*Given data*
■ ■ ■ ■ ■ ■ ■
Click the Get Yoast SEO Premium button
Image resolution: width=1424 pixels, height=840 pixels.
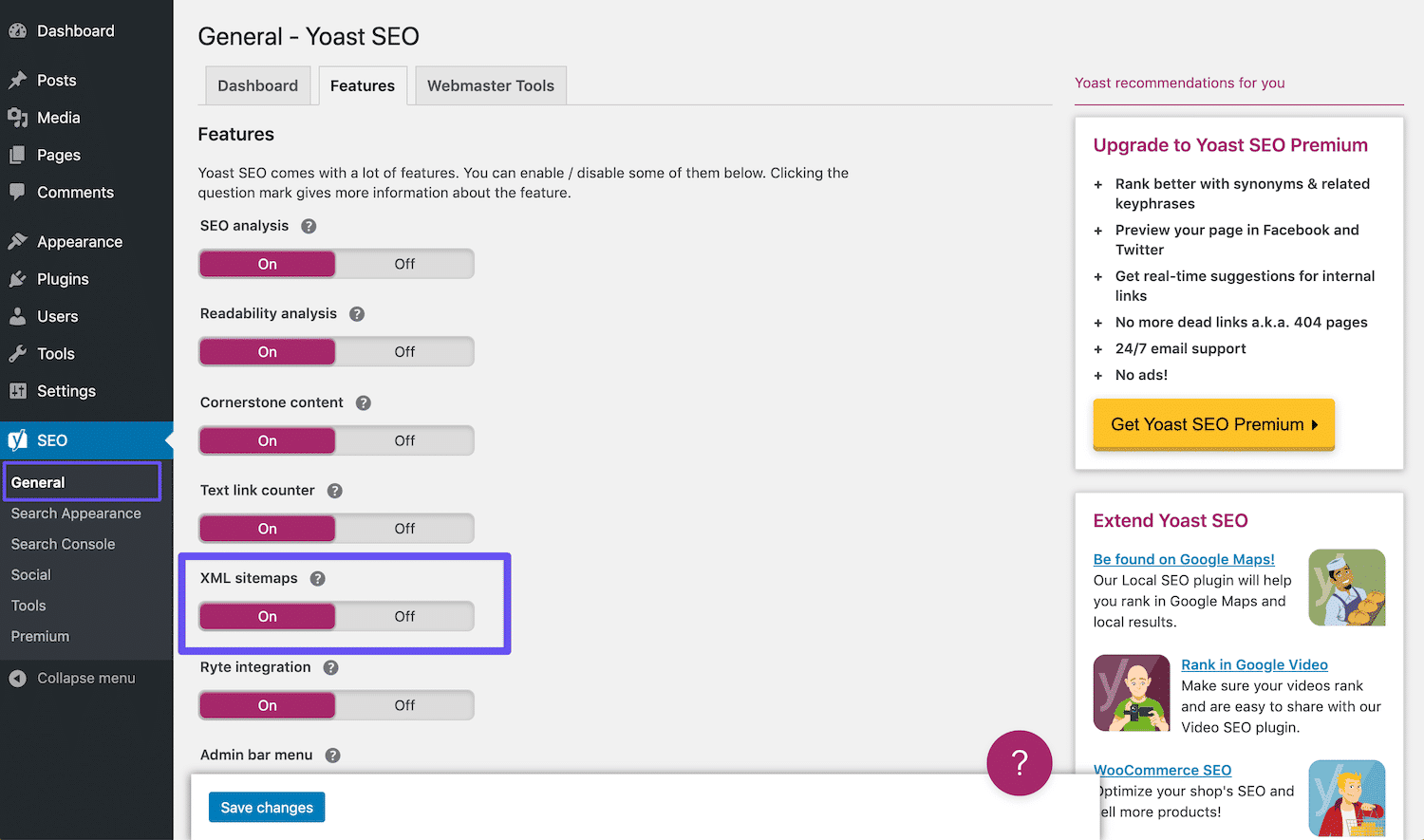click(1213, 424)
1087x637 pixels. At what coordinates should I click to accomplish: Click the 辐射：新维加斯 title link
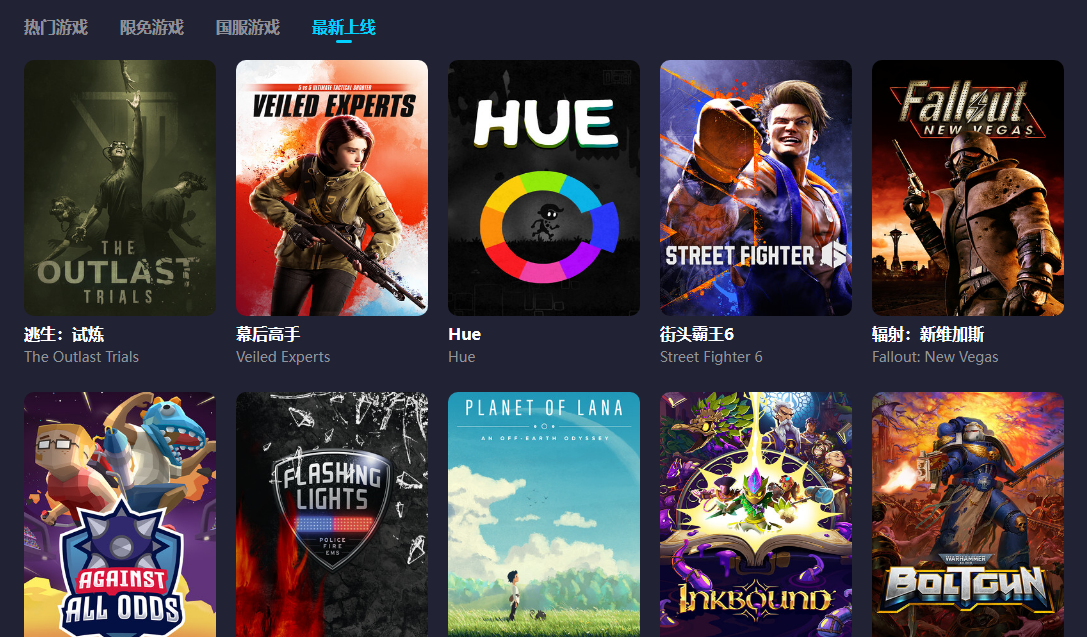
■ ■ ■ ■ ■ ■ ■
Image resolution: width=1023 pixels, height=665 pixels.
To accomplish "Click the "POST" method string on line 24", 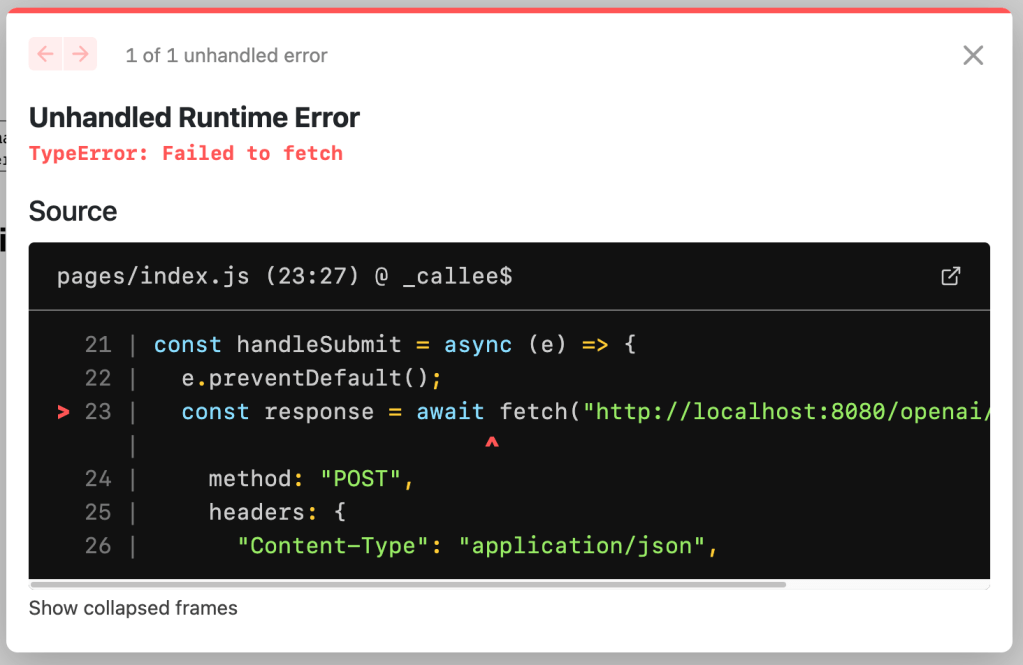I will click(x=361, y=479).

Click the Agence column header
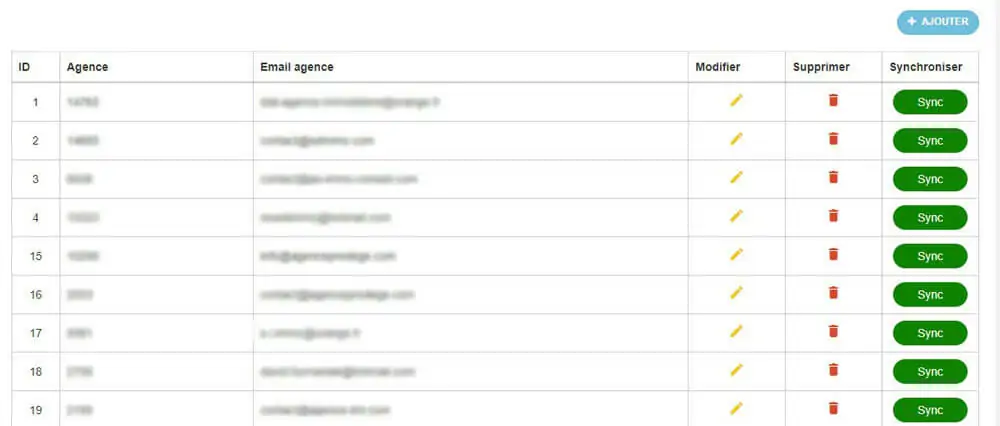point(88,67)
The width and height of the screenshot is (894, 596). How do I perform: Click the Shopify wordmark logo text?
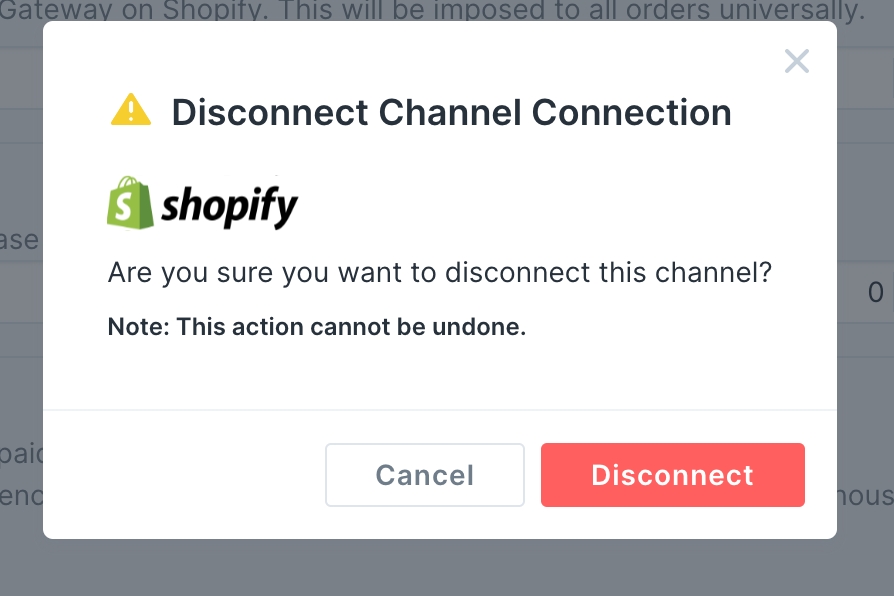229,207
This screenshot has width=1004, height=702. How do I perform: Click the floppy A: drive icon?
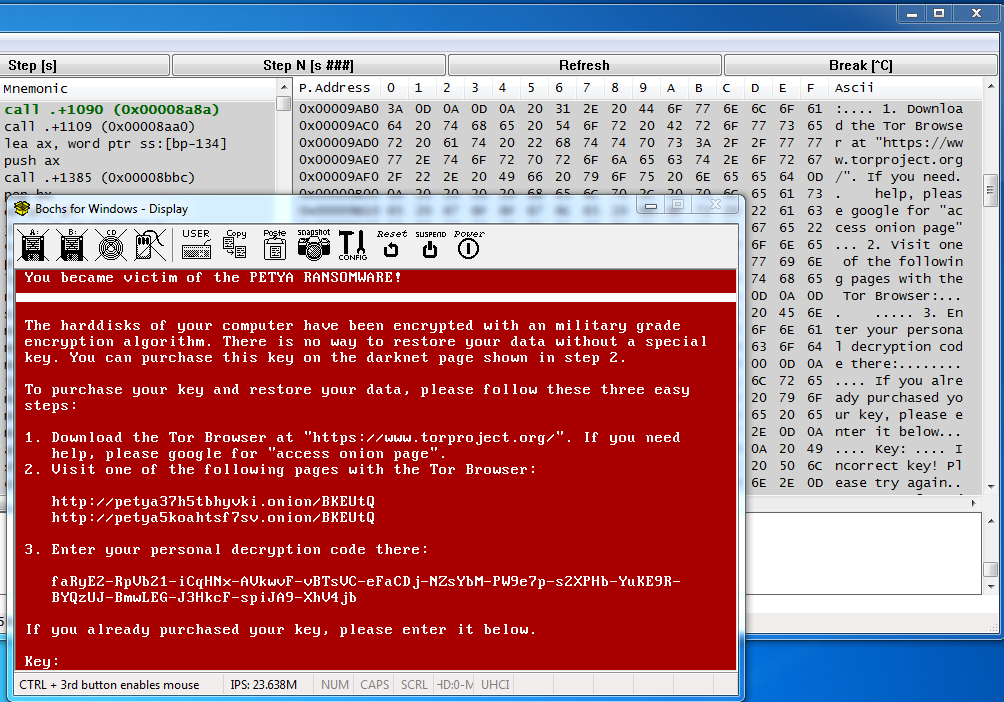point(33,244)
■ ■ ■ ■ ■ ■ ■
Among the lines above, the one with "Click the Get Yoast SEO Premium button" opens the part to repeat and the one with "1087x637 pixels. At" closes it; repeat only that part exactly, with no pictures.

Click the Get Yoast SEO Premium button
Image resolution: width=1424 pixels, height=840 pixels.
click(1213, 424)
1087x637 pixels. At what coordinates should I click to accomplish: Click the 辐射：新维加斯 title link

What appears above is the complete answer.